Members:
- Jayme Gordon
- Mo Garoub
- Sasha Babicki
- Syad Khan
Data analysis project for DSCI 522: Data Science Workflows
We are trying to answer the question, did the median ice thickness in the Canadian Arctic change by a statistically significant amount from the years 1984 to 1996? This question stems from the rising global temperatures and a curiosity of how this warming impacts the depth of the ice. The dataset used in this analysis contains measurements of ice thickness at various established monitoring stations in the Canadian Arctic on a weekly basis. Using exploratory data analysis (EDA) we determined that the data are skewed. We decided to use a hypothesis test for independence of a difference in medians using permutation for our analysis.

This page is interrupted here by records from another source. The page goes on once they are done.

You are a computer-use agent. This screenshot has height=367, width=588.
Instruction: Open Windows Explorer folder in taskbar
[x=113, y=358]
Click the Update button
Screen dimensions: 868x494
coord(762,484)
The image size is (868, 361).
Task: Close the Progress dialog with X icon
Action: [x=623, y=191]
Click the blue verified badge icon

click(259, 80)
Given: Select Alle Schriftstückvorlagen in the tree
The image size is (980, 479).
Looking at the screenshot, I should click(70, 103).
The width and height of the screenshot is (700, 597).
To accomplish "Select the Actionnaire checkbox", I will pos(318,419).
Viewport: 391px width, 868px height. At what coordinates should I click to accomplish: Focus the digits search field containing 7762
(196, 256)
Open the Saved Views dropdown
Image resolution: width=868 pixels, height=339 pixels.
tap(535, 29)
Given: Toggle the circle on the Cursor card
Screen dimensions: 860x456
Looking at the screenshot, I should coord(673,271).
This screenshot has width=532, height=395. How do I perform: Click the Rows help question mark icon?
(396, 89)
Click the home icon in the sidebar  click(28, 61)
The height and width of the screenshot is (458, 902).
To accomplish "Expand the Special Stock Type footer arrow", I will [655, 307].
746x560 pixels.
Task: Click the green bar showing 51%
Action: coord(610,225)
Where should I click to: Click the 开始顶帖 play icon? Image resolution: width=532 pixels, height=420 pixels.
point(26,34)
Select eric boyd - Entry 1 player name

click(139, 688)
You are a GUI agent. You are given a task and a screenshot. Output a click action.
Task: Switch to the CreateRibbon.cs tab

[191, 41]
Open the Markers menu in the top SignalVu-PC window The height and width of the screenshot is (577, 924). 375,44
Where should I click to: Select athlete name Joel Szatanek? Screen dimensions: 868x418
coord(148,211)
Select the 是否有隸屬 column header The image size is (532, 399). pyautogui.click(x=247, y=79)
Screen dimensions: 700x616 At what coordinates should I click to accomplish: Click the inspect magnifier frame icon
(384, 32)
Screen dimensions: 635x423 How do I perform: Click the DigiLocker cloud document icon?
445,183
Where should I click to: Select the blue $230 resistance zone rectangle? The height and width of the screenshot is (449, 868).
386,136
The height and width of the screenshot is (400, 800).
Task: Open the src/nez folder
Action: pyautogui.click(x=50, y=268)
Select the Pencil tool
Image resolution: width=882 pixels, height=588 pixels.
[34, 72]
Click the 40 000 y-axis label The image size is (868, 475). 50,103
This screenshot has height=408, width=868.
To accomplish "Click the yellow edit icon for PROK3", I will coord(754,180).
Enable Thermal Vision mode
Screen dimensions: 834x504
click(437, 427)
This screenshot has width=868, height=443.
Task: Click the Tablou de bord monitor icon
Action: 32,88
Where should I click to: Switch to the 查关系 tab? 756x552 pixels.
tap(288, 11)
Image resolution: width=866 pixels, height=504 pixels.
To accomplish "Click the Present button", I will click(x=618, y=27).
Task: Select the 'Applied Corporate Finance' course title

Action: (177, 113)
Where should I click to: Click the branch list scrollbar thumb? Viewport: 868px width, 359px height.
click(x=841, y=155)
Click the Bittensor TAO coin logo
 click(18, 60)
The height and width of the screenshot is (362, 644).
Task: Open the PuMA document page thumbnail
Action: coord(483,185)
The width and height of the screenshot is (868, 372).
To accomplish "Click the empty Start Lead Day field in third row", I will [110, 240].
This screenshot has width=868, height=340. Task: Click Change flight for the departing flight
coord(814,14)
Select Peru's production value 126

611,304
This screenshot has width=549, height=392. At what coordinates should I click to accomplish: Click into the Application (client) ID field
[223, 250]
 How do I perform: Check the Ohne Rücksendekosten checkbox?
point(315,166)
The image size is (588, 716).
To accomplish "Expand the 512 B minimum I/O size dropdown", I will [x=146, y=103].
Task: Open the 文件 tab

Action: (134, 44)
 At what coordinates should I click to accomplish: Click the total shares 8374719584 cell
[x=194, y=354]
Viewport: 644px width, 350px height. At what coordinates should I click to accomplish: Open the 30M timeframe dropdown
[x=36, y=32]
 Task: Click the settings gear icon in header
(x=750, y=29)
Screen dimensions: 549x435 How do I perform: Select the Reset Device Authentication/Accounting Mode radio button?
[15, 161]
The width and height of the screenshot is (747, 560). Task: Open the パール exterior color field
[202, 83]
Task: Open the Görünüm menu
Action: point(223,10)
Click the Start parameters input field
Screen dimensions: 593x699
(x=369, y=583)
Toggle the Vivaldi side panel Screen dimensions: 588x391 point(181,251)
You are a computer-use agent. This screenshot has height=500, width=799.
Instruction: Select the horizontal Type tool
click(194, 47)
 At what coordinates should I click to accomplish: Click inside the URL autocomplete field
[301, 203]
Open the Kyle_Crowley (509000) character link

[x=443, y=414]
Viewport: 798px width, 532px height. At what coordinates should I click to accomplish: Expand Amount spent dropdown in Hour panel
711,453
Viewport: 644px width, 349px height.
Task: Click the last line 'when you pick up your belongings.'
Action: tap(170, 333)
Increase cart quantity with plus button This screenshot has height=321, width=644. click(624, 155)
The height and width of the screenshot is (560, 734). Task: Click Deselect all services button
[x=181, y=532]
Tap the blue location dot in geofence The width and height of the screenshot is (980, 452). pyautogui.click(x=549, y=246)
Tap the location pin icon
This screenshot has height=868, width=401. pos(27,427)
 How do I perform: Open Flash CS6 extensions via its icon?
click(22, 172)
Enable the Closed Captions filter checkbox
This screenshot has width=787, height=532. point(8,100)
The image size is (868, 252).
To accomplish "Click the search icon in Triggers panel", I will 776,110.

The dataset used in this analysis contains measurements of ice thickness at various established monitoring stations in the Canadian Arctic on a weekly basis. The data is made available from the Government of Canada and the monitoring is done by the Canadian Ice Thickness Program. Information about the program can be accessed through the Government of Canada and the specific dataset we are using is publicly available here.
The summary report can be found here.
To replicate the analysis, clone this GitHub repository and follow the instructions for one of the options below:
Install Docker. Run the following command in the command line from the root directory of this project:
docker run -it --rm -v $(pwd):/home/ice_thickness syadk/ice-thickness:v0.3.0 make -C /home/ice_thickness all
To reset the repo to a clean state, with no intermediate or results files, run the following command at the command line/terminal from the root directory of this project:
docker run -it --rm -v $(pwd):/home/ice_thickness syadk/ice-thickness:v0.3.0 make -C /home/ice_thickness clean
Install all the dependencies listed under the "Dependencies" header.
Python dependencies can be installed using the conda environment file provided in the 522_grp_13.yaml. To create and activate the environment, run the following commands in the command line from the root directory of this project:
conda env create --file 522_grp_13.yaml
conda activate 522_grp_13
R dependencies can be installed by running the following command in the R terminal:
install.packages(c("tidyverse", "dplyr", "datateachr", "infer", "ggplot2", "purrr", "knitr", "docopt", "svglite", "rmarkdown"))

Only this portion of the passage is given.